The public consultation round is the first step of a process in which a task force led from the prime minister’s office will determine Australia’s climate commitment for 2025 or 2030.
“We are determined to reduce emissions – but without a carbon tax and without destroying jobs,” said a statement from Prime Minister Tony Abbott’s office.
The issues paper did not propose any potential targets, but stressed the difference of its economy compared to other developed countries, with Australia experiencing faster economic and population growth and a share of coal in primary energy consumption three times as high.
It said the Emissions Reduction Fund would continue to be Australia’s main climate policy tool, but that there could be supplementary policies available which “could include fuel efficiency standards for light and heavy vehicles, building and appliance energy efficiency standards and measures to reduce synthetic greenhouse gas emissions”.
Unlike the climate plans of most developed countries the Australian paper did not envision or make a reference to a deep decarbonisation of the economy:
For the foreseeable future, Australia will continue to be a major supplier of crucial energy and raw materials to the rest of the world, especially Asian countries. At present, around 80 per cent of the world’s primary energy needs are met through carbon-based fuels. By 2040, it is estimated that 74 per cent will still be met by carbon-based sources because of growing demand in emerging economies.
That riled some observers, who said the government’s paper lacked ambition.
“This is based on the International Energy Agency (IEA) ‘New Policies’ scenario which assumes only existing policies and proposals are implemented.
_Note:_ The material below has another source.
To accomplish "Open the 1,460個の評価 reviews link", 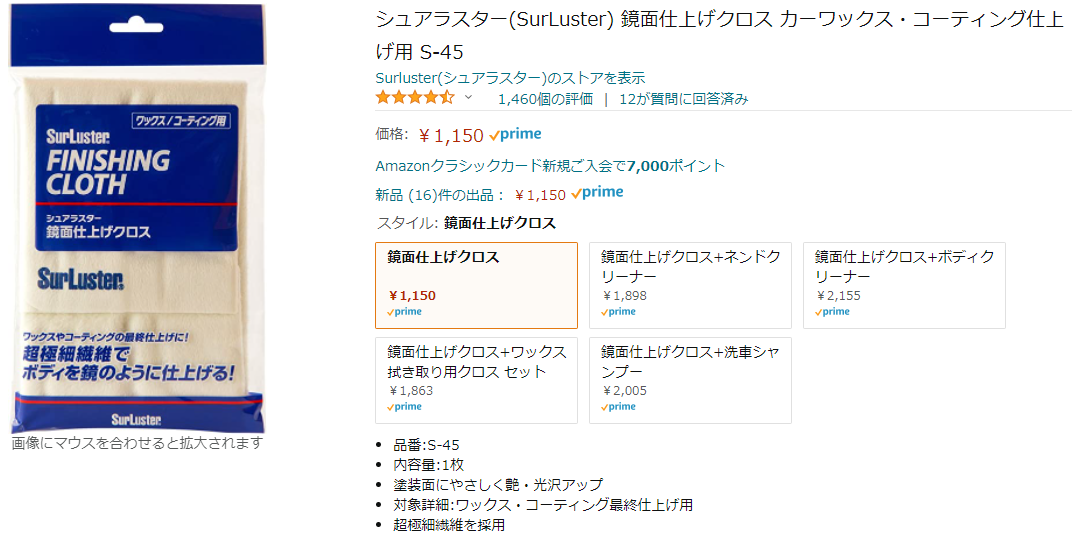I will pos(545,99).
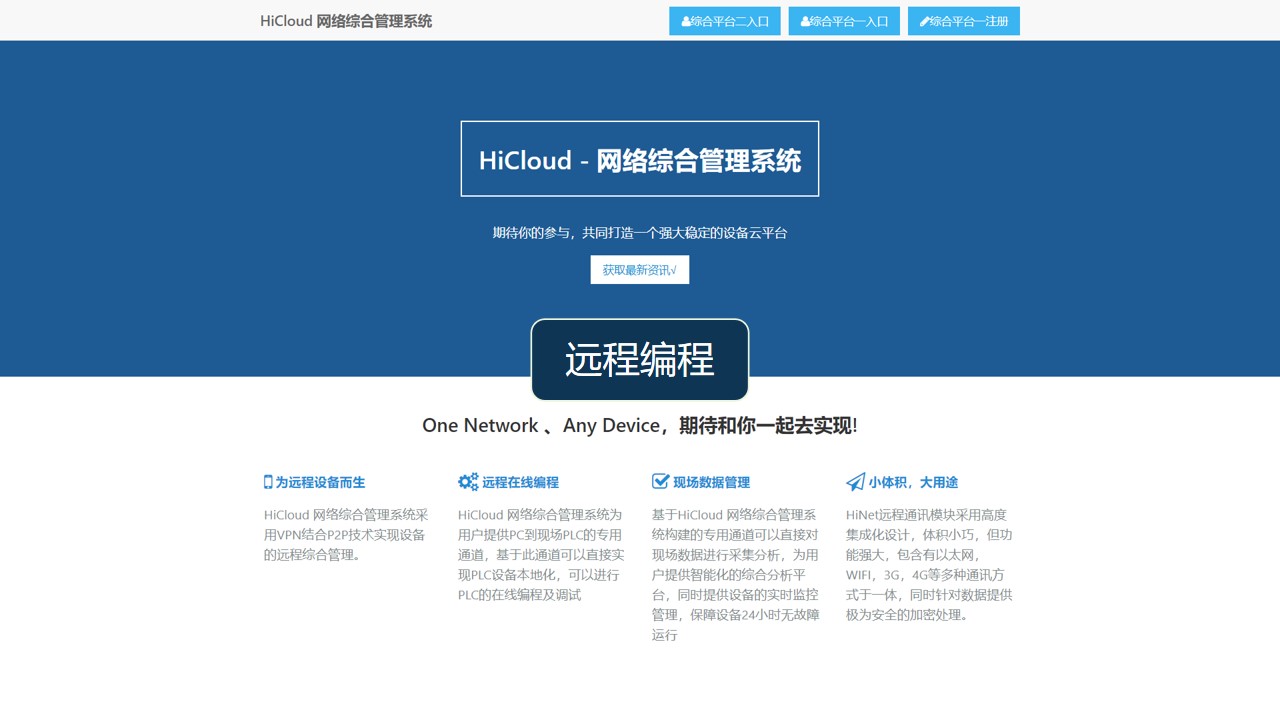Image resolution: width=1280 pixels, height=720 pixels.
Task: Click the check-square icon beside 现场数据管理
Action: pos(660,482)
This assumes that no countries will take any further action for the next 25 years,” said think-tank The Climate Institute in a statement.
“What emissions reductions Australia decides to target in 2025 or 2030 will make crystal clear whether we intend helping achieve the internationally agreed goal of avoiding two degrees warming or not,’ John Connor, the institute’s CEO, said.
“This Issues Paper reveals a government risking failure of this key test of climate credibility,” he said.